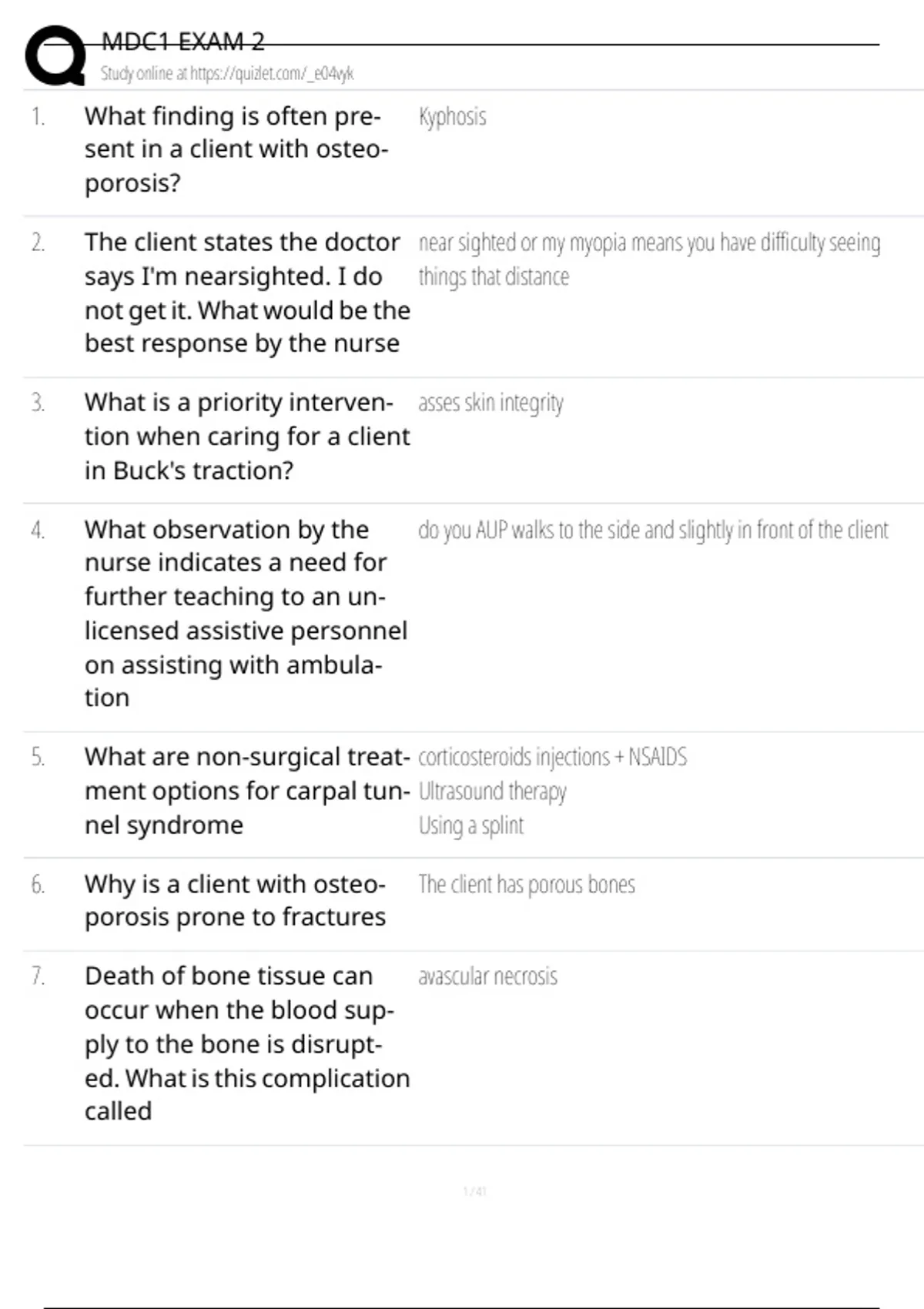Screen dimensions: 924x1309
Task: Click the Buck's traction question
Action: click(x=246, y=436)
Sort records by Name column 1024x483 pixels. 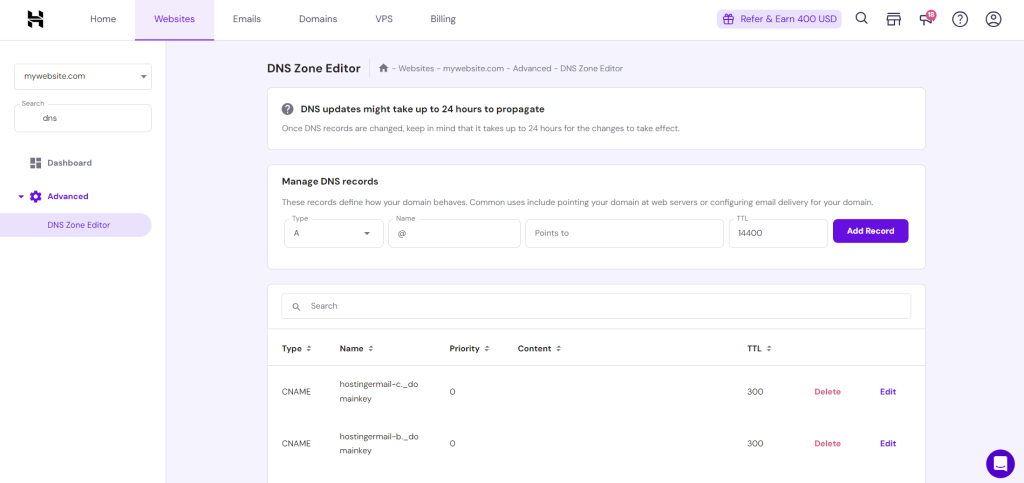pos(356,349)
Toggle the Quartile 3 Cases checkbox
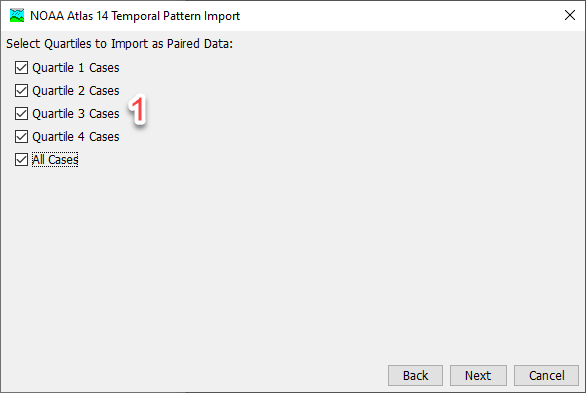Image resolution: width=586 pixels, height=393 pixels. (x=21, y=114)
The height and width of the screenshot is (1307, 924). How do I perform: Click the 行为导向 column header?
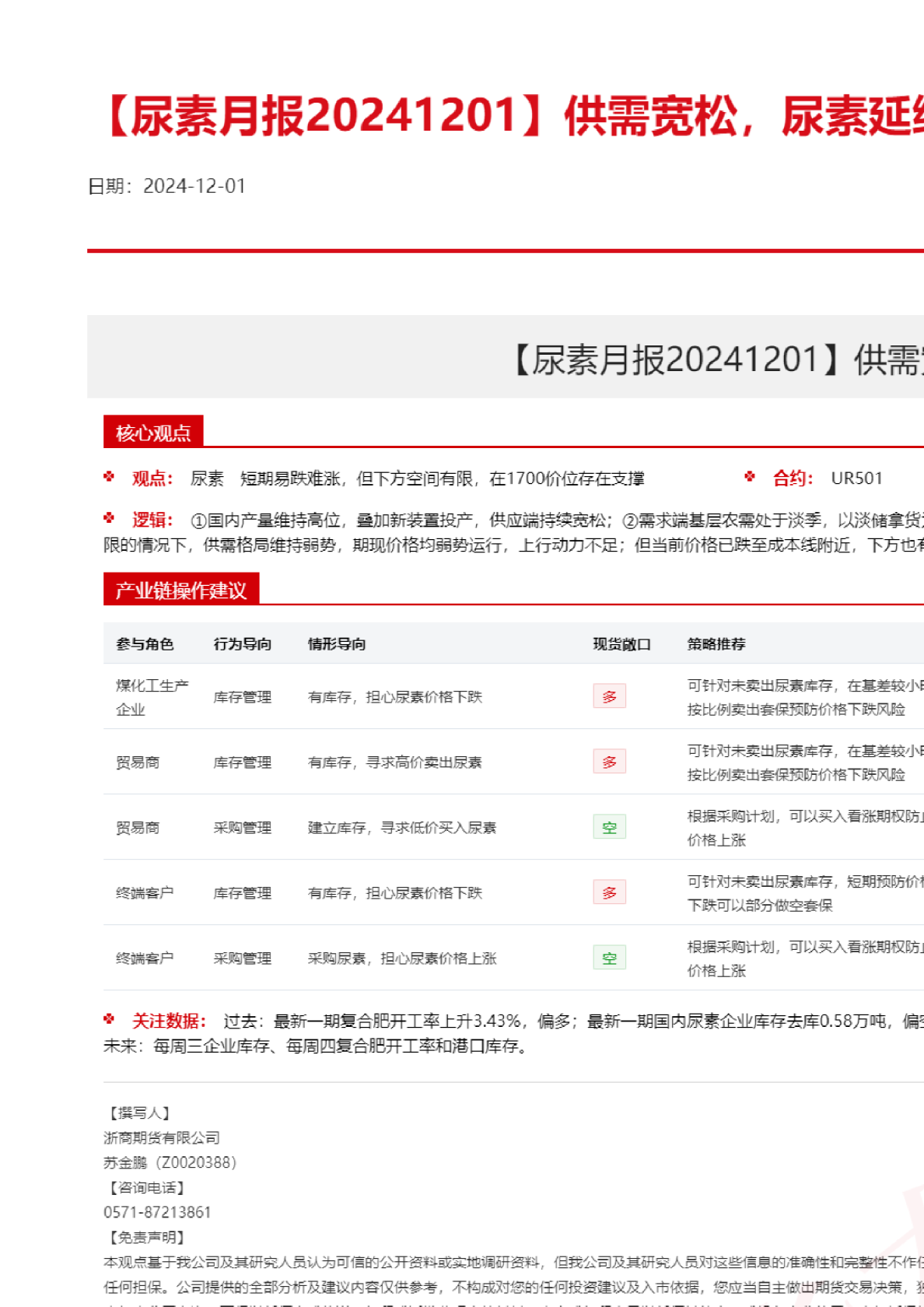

○ ○ ○ ○

* **Task description**: Using the listing above, write out exactly the lines from the one that holds "Toggle the Quartile 3 Cases checkbox" through the last line, both included, and omit pictures.

* **Written response**:
Toggle the Quartile 3 Cases checkbox
Image resolution: width=586 pixels, height=393 pixels. (x=21, y=114)
The height and width of the screenshot is (1307, 924). How do I perform: Click the 行为导向 column header?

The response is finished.